== Listed records

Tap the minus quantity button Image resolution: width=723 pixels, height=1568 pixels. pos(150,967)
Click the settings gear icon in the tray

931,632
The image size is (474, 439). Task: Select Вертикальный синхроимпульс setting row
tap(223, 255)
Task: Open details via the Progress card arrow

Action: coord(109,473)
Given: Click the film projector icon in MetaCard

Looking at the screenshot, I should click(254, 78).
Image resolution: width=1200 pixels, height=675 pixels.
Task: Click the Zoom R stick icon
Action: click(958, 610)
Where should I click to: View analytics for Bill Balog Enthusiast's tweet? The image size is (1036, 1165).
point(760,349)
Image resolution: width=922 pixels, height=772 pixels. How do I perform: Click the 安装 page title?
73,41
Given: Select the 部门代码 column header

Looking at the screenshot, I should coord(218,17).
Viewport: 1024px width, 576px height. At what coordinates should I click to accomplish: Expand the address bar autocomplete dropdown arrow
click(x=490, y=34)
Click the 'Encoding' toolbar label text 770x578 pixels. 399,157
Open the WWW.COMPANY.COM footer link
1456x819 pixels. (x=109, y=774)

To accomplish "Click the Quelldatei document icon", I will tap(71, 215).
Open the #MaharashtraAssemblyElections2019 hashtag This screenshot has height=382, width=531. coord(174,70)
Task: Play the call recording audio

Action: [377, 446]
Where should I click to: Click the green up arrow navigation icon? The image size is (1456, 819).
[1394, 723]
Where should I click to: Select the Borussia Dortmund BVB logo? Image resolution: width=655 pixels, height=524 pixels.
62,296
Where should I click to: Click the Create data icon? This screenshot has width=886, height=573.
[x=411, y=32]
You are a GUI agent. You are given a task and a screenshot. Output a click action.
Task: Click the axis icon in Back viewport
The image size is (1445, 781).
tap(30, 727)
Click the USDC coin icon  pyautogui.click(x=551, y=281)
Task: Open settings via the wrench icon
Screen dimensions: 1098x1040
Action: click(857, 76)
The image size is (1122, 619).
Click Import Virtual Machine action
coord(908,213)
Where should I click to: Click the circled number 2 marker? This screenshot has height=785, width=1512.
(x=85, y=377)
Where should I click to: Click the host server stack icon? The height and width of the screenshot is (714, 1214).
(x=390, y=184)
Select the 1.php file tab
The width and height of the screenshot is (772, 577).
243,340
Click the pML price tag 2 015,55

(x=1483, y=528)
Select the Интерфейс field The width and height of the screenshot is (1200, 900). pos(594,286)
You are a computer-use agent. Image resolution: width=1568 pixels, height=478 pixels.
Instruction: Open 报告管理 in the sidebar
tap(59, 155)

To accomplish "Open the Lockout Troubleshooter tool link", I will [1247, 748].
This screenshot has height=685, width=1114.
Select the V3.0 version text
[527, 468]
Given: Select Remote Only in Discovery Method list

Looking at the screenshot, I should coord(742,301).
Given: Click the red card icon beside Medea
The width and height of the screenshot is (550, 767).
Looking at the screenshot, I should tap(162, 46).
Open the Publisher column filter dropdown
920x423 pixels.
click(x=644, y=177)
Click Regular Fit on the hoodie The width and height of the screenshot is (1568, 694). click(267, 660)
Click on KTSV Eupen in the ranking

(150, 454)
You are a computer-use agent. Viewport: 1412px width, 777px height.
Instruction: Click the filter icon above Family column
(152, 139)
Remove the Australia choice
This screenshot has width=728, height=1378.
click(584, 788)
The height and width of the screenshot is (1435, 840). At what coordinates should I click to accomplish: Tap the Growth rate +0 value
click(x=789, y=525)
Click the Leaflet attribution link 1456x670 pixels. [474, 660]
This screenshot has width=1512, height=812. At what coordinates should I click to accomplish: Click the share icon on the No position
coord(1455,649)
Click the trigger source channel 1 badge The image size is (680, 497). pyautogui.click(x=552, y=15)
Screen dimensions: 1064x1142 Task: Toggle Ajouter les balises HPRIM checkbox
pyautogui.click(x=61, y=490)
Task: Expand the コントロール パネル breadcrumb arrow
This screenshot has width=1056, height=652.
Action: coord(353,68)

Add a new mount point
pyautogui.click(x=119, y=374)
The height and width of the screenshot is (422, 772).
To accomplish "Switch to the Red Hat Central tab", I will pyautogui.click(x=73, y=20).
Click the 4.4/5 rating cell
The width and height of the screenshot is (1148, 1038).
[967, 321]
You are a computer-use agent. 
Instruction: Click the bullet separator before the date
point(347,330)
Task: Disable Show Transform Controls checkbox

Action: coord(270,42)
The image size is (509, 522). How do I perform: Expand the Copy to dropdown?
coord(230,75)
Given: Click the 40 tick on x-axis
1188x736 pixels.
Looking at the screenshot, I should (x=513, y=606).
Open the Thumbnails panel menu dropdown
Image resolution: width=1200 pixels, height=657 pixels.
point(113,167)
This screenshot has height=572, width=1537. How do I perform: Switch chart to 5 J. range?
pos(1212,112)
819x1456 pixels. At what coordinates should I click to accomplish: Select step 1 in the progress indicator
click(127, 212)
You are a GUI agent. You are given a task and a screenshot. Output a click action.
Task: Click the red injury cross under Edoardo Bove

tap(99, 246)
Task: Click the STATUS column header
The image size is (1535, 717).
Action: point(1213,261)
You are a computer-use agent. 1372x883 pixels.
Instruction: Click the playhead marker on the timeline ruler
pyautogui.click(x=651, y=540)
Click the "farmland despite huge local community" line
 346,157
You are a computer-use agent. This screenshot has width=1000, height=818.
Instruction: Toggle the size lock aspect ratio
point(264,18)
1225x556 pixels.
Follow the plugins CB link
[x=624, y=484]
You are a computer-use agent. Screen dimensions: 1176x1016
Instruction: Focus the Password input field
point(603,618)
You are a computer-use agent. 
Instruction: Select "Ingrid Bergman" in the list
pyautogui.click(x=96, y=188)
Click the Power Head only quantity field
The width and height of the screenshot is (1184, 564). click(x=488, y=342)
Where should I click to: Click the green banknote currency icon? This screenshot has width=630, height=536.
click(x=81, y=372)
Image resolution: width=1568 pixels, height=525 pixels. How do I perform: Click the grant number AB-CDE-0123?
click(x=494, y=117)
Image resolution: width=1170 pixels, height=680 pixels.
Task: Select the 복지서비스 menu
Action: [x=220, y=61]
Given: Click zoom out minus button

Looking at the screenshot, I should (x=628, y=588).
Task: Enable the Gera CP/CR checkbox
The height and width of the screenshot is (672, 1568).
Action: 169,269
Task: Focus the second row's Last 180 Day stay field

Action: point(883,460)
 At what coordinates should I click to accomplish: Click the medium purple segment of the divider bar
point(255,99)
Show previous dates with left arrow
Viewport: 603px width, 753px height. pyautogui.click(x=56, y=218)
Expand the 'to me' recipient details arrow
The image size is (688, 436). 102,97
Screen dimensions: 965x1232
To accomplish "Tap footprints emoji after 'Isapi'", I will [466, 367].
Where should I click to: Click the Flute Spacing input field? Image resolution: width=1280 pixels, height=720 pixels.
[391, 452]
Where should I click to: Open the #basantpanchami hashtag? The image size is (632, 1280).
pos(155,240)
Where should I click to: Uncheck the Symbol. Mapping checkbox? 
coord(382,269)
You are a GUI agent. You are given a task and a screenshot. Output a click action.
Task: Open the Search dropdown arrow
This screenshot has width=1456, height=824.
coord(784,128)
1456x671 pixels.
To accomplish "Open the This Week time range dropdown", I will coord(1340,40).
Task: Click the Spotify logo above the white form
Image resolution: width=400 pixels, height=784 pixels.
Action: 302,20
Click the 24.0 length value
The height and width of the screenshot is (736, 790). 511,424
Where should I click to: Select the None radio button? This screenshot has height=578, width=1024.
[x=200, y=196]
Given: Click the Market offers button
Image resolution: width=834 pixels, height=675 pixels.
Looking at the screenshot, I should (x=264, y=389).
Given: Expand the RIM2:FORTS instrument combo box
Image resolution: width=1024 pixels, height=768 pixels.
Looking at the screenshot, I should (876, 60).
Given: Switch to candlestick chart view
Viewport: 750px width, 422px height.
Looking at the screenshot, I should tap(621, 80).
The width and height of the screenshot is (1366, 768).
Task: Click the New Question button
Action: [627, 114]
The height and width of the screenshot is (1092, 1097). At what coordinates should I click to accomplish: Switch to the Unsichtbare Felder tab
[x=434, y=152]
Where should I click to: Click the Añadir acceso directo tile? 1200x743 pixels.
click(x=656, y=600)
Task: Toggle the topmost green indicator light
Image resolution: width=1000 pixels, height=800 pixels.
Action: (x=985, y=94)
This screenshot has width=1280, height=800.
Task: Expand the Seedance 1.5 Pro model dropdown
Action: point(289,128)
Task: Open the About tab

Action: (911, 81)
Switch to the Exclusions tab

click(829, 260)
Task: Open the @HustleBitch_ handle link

====

### Exercise instructions
When you retype the data above, start at its first line, stop after the line containing "Task: Click the axis icon in Back viewport", and leave out everything else.

### Answer box
Tap the minus quantity button Image resolution: width=723 pixels, height=1568 pixels. pos(150,967)
Click the settings gear icon in the tray

931,632
The image size is (474, 439). Task: Select Вертикальный синхроимпульс setting row
tap(223, 255)
Task: Open details via the Progress card arrow

Action: coord(109,473)
Given: Click the film projector icon in MetaCard

Looking at the screenshot, I should click(254, 78).
Image resolution: width=1200 pixels, height=675 pixels.
Task: Click the Zoom R stick icon
Action: click(958, 610)
Where should I click to: View analytics for Bill Balog Enthusiast's tweet? The image size is (1036, 1165).
point(760,349)
Image resolution: width=922 pixels, height=772 pixels. How do I perform: Click the 安装 page title?
73,41
Given: Select the 部门代码 column header

Looking at the screenshot, I should coord(218,17).
Viewport: 1024px width, 576px height. At what coordinates should I click to accomplish: Expand the address bar autocomplete dropdown arrow
click(x=490, y=34)
Click the 'Encoding' toolbar label text 770x578 pixels. 399,157
Open the WWW.COMPANY.COM footer link
1456x819 pixels. (x=109, y=774)

To accomplish "Click the Quelldatei document icon", I will tap(71, 215).
Open the #MaharashtraAssemblyElections2019 hashtag This screenshot has height=382, width=531. coord(174,70)
Task: Play the call recording audio

Action: [377, 446]
Where should I click to: Click the green up arrow navigation icon? The image size is (1456, 819).
[1394, 723]
Where should I click to: Select the Borussia Dortmund BVB logo? Image resolution: width=655 pixels, height=524 pixels.
62,296
Where should I click to: Click the Create data icon? This screenshot has width=886, height=573.
[x=411, y=32]
You are a GUI agent. You are given a task and a screenshot. Output a click action.
Task: Click the axis icon in Back viewport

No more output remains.